Non solo: la rabbia, la disperazione, il panico si diffondono
come onde sonore persino all’esterno della fabbrica, invadono le strade, i
caseggiati, la stessa città di Milano, presentata talvolta come un’immensa
periferia di se stessa.
Anche l’autore appare pervaso dallo stesso panico di
cui è caduto preda il padre quando ha dovuto fuggire dalla fabbrica, e dallo
stesso odio indiscriminato per chi perpetua uno stato di cose capace di
generare solo ingiustizia, sfruttamento, depressione, disumana indifferenza per
tutto ciò che non si può tradurre in vantaggi produttivi.
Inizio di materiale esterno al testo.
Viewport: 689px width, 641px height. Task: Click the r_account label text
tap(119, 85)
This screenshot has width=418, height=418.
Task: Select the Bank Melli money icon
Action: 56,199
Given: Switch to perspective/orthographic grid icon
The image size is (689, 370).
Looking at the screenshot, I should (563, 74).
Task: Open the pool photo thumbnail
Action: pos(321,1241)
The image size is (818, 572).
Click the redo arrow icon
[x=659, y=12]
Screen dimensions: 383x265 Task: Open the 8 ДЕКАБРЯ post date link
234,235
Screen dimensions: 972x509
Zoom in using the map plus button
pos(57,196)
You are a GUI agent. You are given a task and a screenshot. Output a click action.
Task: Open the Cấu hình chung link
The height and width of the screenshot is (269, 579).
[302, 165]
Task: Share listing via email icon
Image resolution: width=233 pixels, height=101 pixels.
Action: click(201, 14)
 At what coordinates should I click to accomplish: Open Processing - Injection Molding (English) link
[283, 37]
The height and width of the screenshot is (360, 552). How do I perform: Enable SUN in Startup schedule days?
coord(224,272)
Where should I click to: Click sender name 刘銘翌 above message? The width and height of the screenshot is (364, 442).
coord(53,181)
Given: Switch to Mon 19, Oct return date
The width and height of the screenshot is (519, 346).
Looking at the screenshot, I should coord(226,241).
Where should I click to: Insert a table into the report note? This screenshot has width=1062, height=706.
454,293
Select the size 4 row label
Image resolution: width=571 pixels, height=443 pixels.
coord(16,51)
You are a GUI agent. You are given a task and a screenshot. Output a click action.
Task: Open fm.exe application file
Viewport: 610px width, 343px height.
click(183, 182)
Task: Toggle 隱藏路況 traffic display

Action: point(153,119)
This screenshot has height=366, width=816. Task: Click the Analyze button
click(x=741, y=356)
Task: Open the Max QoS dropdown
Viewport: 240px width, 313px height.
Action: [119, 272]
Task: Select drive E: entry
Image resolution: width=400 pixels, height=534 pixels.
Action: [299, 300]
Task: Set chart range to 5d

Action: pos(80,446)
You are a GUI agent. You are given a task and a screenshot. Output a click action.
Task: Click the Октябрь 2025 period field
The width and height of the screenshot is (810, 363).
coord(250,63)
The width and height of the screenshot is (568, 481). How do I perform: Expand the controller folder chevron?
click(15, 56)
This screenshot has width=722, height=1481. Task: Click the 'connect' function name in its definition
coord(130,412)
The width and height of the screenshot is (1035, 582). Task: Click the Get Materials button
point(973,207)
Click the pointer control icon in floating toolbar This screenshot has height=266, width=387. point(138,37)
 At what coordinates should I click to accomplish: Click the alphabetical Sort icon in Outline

Insomma, se Volponi contemplava la possibilità di un
mutamento della società capace di realizzare un’utopia positiva, nessuna
speranza è concepibile nel mondo di Valenti.
E se nessuna speranza è concepibile, la letteratura non serve
a denunciare le storture del mondo attuale per aiutare a immaginarne uno
migliore; serve solo a innalzare al cielo uno straziante urlo di dolore, a
spargere sulla fredda terra le testimonianze del proprio patimento, come le
ceneri del padre nel brullo paesaggio alpino.
Il risultato finale è l'assunzione di un'ottica che potremmo chiamare anarchica, tutta virata sulla critica negativa di ciò che è: un'ottica fortemente suggestiva, sicuramente coinvolgente, e con notevoli tratti di autenticità, ma inevitabilmente limitata e limitante in una prospettiva politico-filosofica.